### Activity list
**A.** According to the call transcript, why is Q4 traditionally a strong free cash flow quarter?
**B.** Extract every line of the listing that contains the word "should".

::: Source passage :::

I think the key will be the vendor financing. As you know, the vendor financing is very cyclical so I think you'll see the majority of the flow being reversed so that the outflows -- in the first half of the year and I think going forward, you'll see less volatility particularly as we move to a smaller group. So you'll see that's smoothing out but that's more of for '19. Traditionally, Q4 is a very good free cash flow quarter for us, for a number of reasons, not least, for example, in Switzerland, there's a massive prepayment by many of the analog customers that we still retain for a year in advance, and I think a similar thing applies in some of the other Continental European markets. So I think the fact that we'll see a major inflow in Q4 shouldn't be out of the ordinary as compared to historical years and I think you hopefully will be able to, when you benchmark it, see that's a very credible evolution -- so I'm pretty optimistic -- I'm very confident will hit the free cash flow target we've given you.

Daniel Morris

Analyst · Barclays.

If I can just ask a very quick follow up. Earlier, you mentioned you're looking to bring down your average rollout cost of fiber in the U.K. And at BT recently, you have the fiber day, they're looking at the low end of their 350 to 400 rollout cost, you're obviously 650 to 700. Can you talk about what you're seeing that is bringing the cost down for you guys? And where that might go to? And I just wonder whether the passive access in the U.K. has any benefit for you guys at this stage?

Mike Fries

Analyst · Barclays.

I could add a couple of things to that and I'll let Tom or Lutz chime in a bit. Remember, in BT's case, it's an upgrade. It's not a new build. And there's a material difference between upgrade and new build. In new build, you're extending network to parts of a community where no network exists today. You're trenching, you've got all the civil works. It's just an entirely different build process. In an upgrade, you're pulling fiber, you're using existing infrastructure. There's a number of things that make that cost different. And we've endeavored to vet that more closely and understand exactly what they mean by it. But we're the only ones who have done this, folks. I mean, we've built 1.4 million homes collectively, the rest of the industry has built fewer homes than that. So we feel pretty good about what we've learned and where to focus capital and what it really takes to get it done. Going forward, we're smarter and smarter as we walk out territories, as we plan for build. Were much smarter about MDUs versus new build territories and being sure that we can design a build program year in and year out that optimizes capital. I think for us, every quarter, we're farther ahead of the competition in terms of doing that and I think we're also smarter about it. Last thing I'd say on that is, we -- you should see us -- expect us to be creative in this area. By that I mean, we know our new build program is generating meaningful returns. I'm guessing, and Charlie talked about this sometimes as well. I'm guessing if you took the Lightning Project off-balance sheet, packaged it up for a private equity shop, it would get a massive valuation because we can tell you that the cumulative CapEx we've invested with the run-rate EBITDA we're generating, this is a highly profitable project in its own right, even if it weren't attached to us. So there's a reason why these altnets are raising capital, people are excited about it. But I will tell you, we're the ones delivering, actually delivering returns today. And we will be creative and thoughtful about how best to optimize CapEx, but also to maybe partner in certain instances, find ways to ensure that we're ahead of the pack, but also optimizing the spend and the returns we get on that network build so you should expect us to be agile and clever in that respect going forward, which should only be accretive to what we're doing. And what was the second question, sorry?

Daniel Morris

Analyst · Barclays.

You did actually cover it. It was just whether your local team wanted to add anything to that?

Mike Fries

Analyst · Barclays.

::: Provided information :::

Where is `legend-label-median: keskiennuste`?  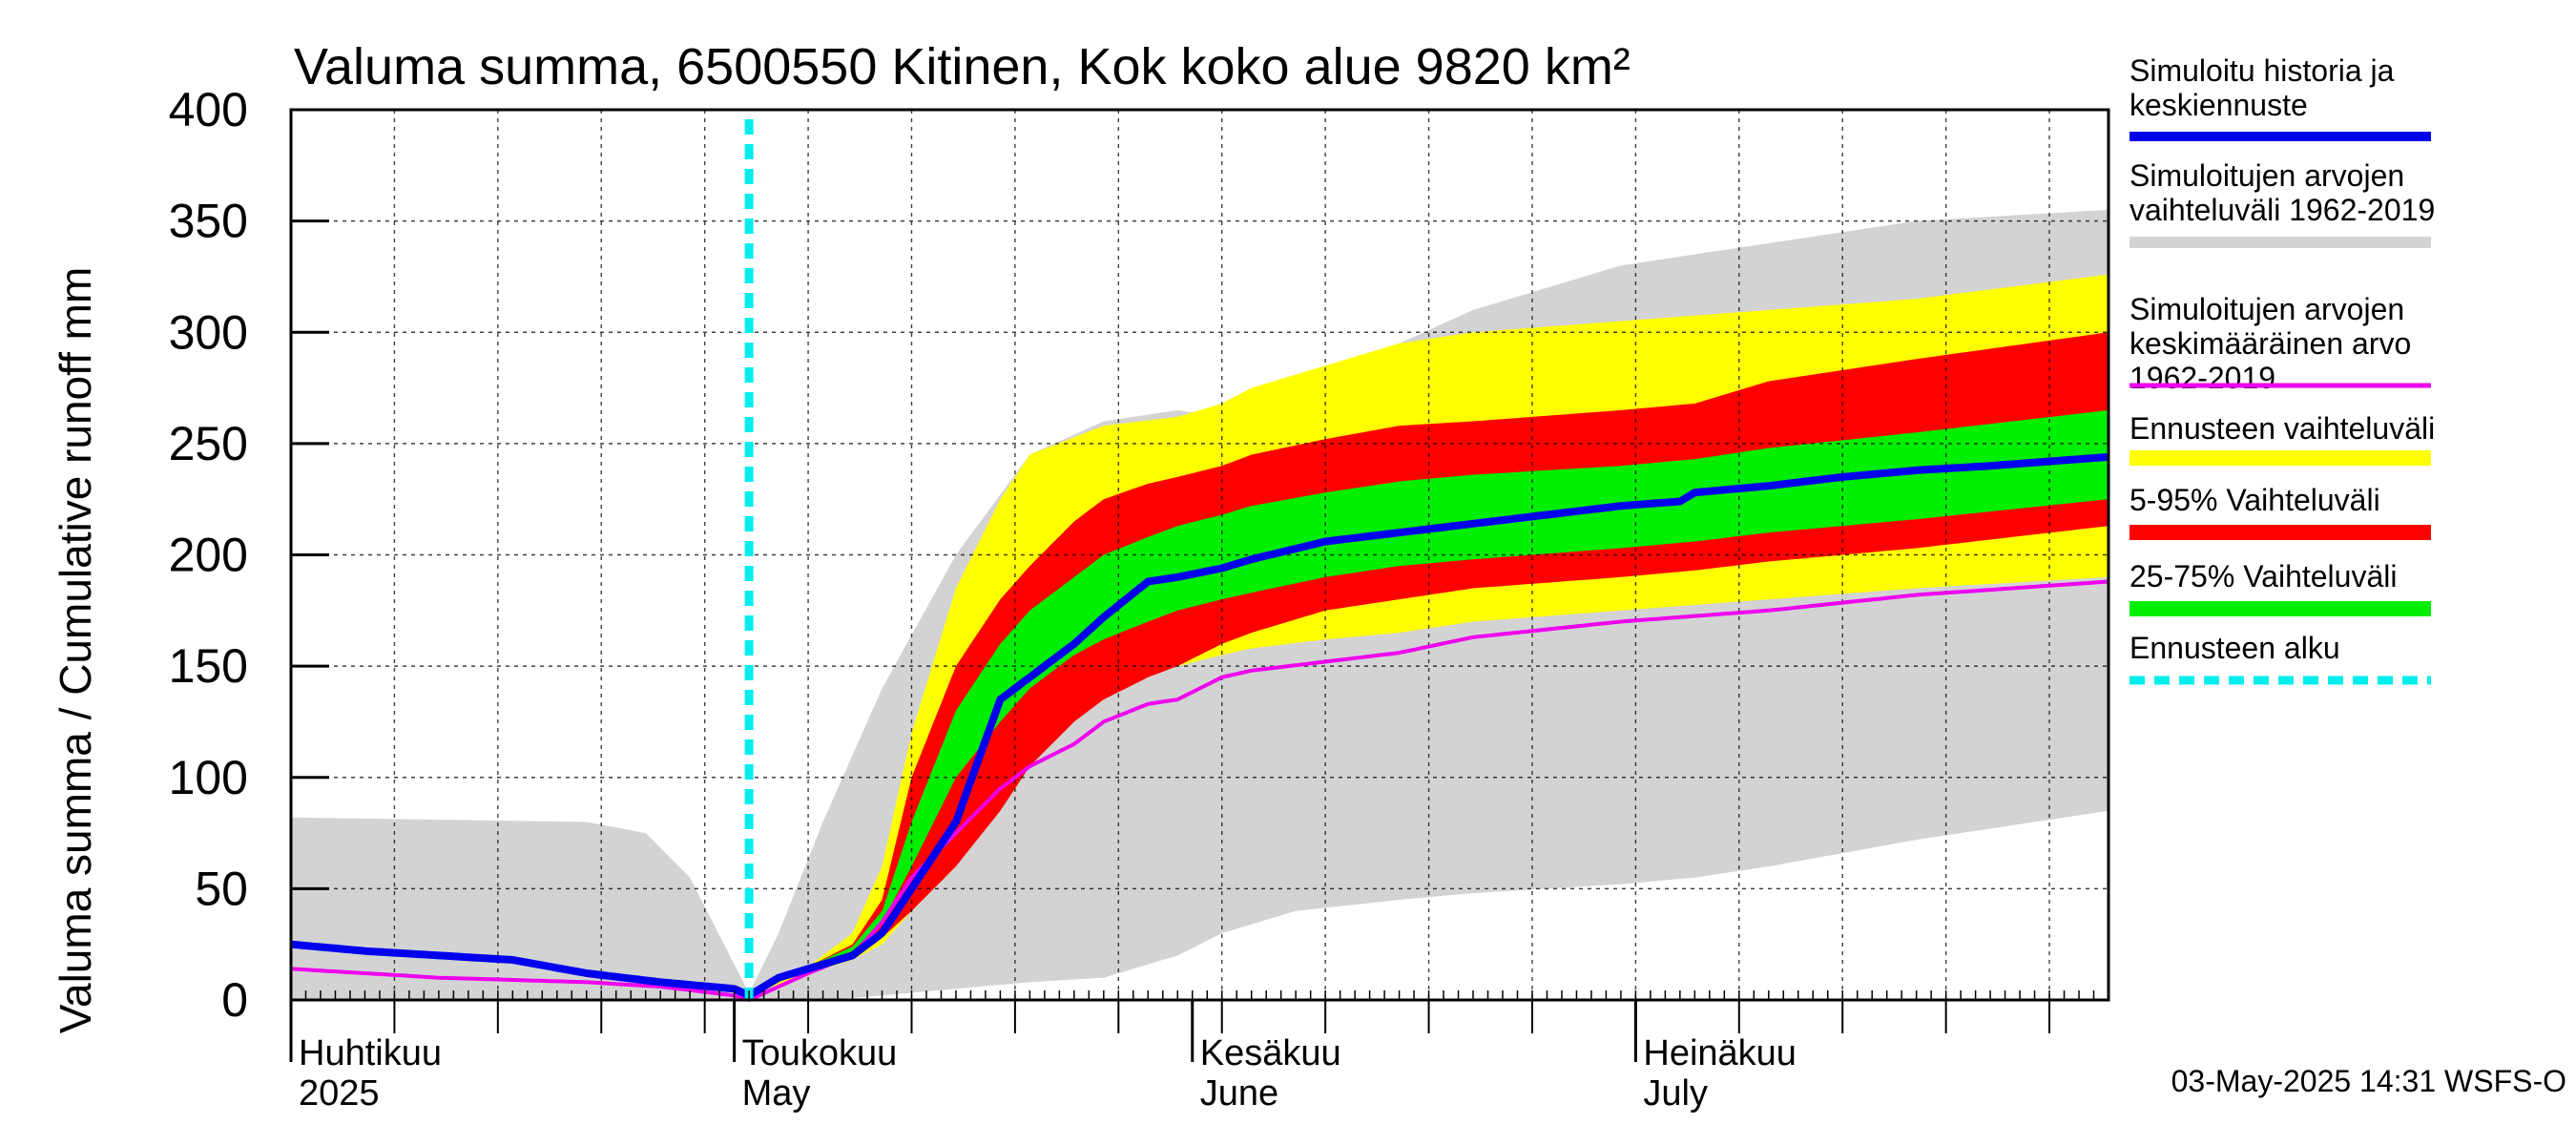
legend-label-median: keskiennuste is located at coordinates (2218, 105).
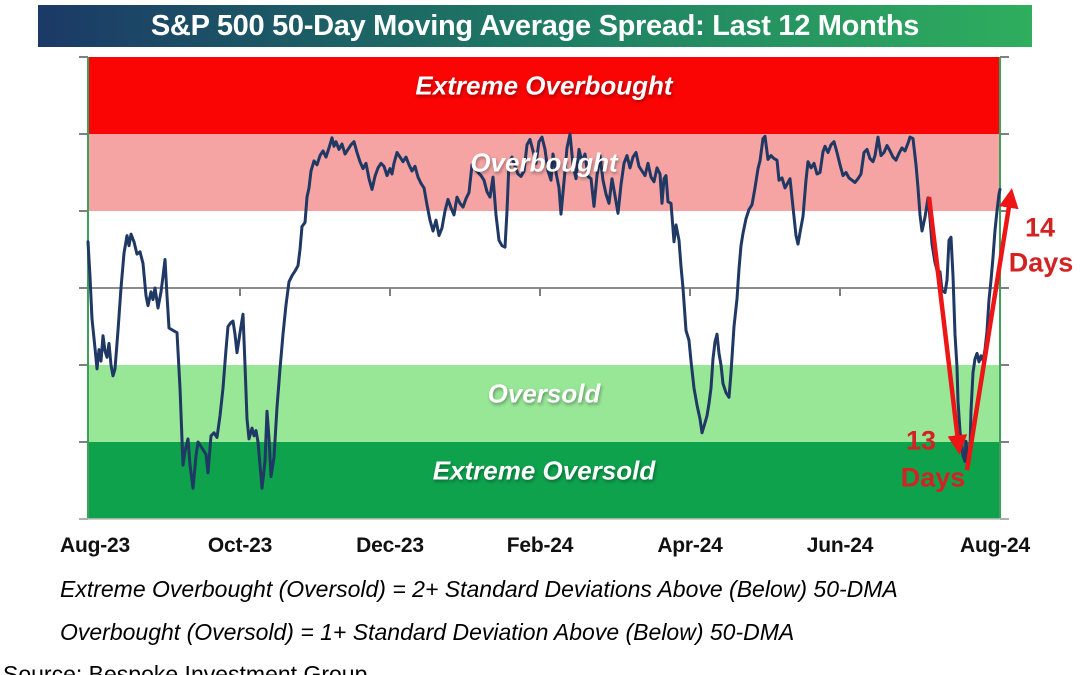 The width and height of the screenshot is (1080, 675). Describe the element at coordinates (544, 162) in the screenshot. I see `zone-label-overbought: Overbought` at that location.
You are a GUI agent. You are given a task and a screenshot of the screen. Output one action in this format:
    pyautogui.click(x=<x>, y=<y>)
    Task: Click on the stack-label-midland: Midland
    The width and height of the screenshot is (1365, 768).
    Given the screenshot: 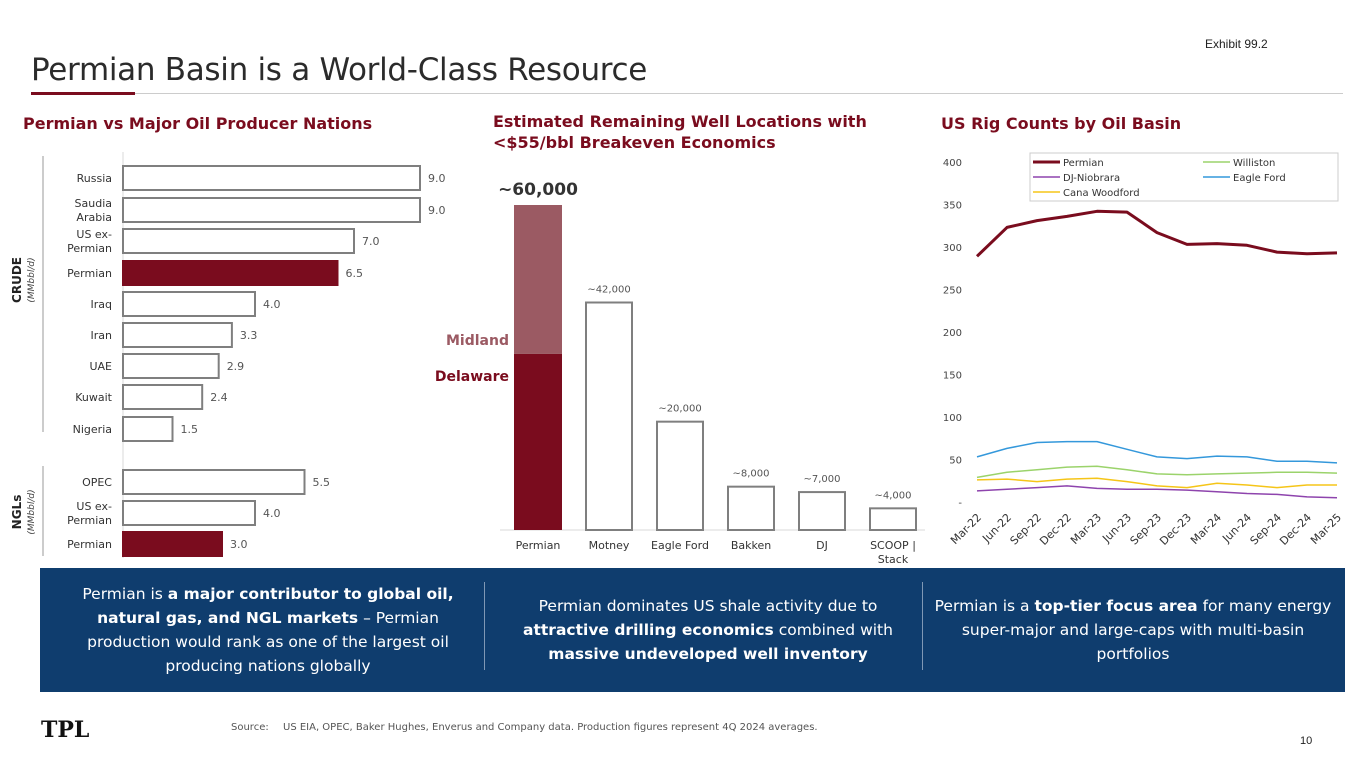 What is the action you would take?
    pyautogui.click(x=478, y=341)
    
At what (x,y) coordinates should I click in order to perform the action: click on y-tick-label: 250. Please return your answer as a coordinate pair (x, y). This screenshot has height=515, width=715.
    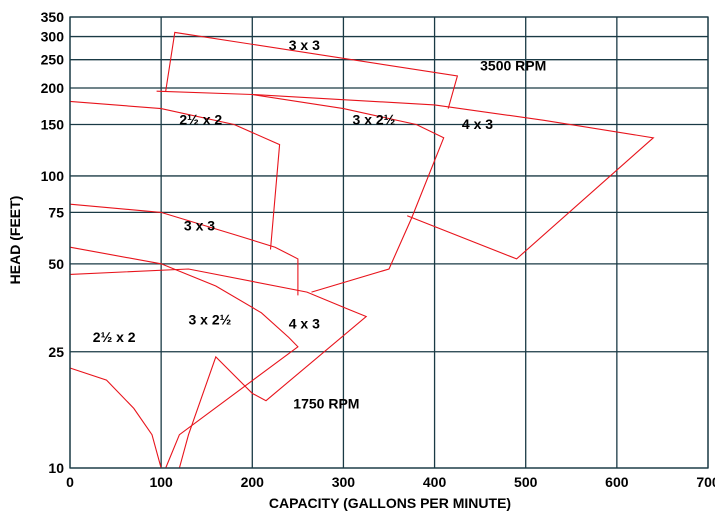
    Looking at the image, I should click on (53, 60).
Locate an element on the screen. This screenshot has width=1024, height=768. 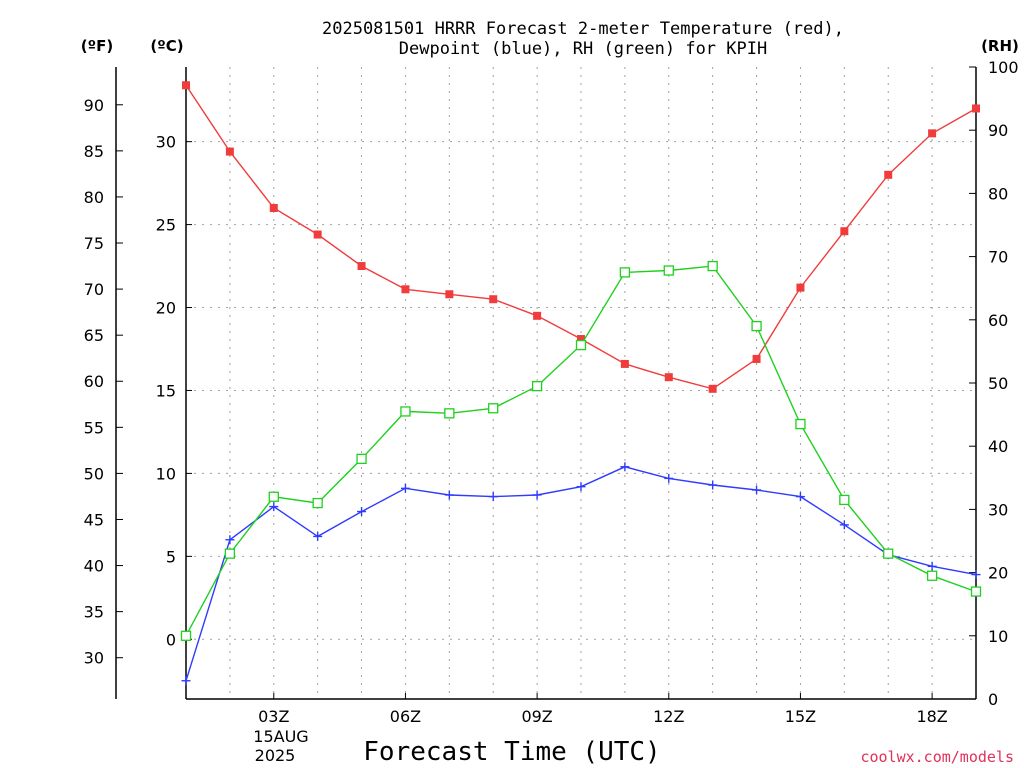
rh-unit-label: (RH) is located at coordinates (1000, 46).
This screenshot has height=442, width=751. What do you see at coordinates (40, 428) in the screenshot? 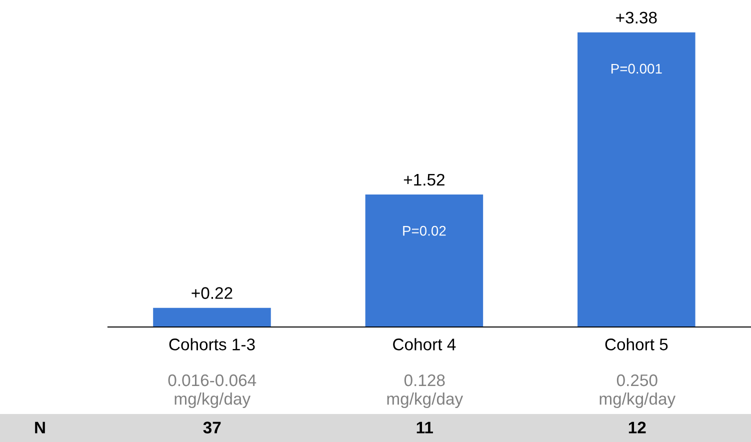
I see `text: N` at bounding box center [40, 428].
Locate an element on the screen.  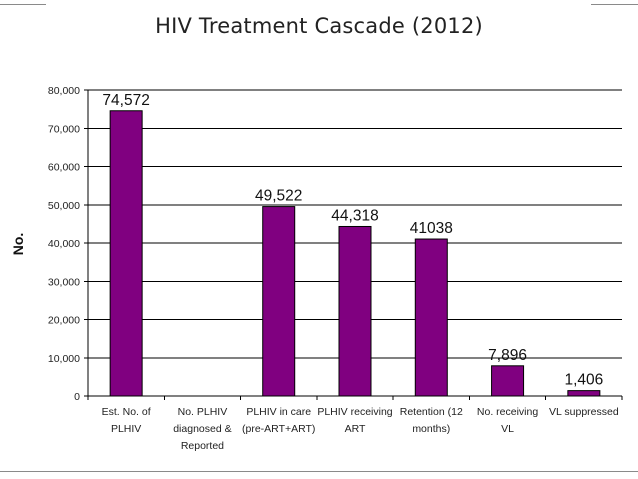
x-category-label-line: PLHIV receiving is located at coordinates (354, 412).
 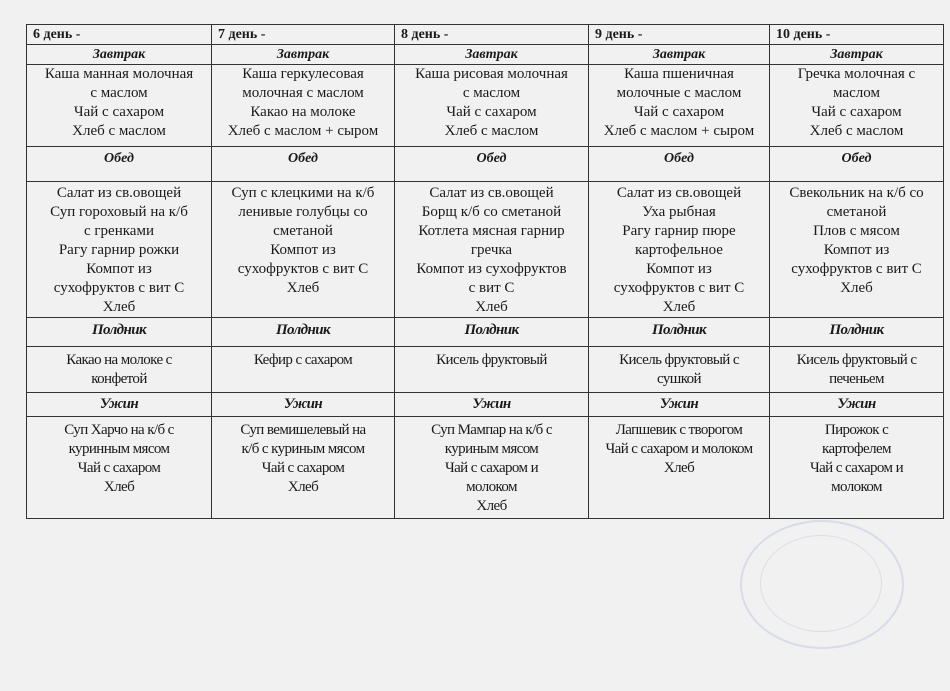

:::

### Set of answers
**A.** In Switzerland, many of the analog customers still retained make a large prepayment a year in advance. A similar thing applies in some other Continental European markets.

**B.**
At what (x,y) coordinates should I click in order to perform the action: click on y-tick-label: 250. Please return your answer as a coordinate pair (x, y). This screenshot has height=515, width=715.
    Looking at the image, I should click on (53, 60).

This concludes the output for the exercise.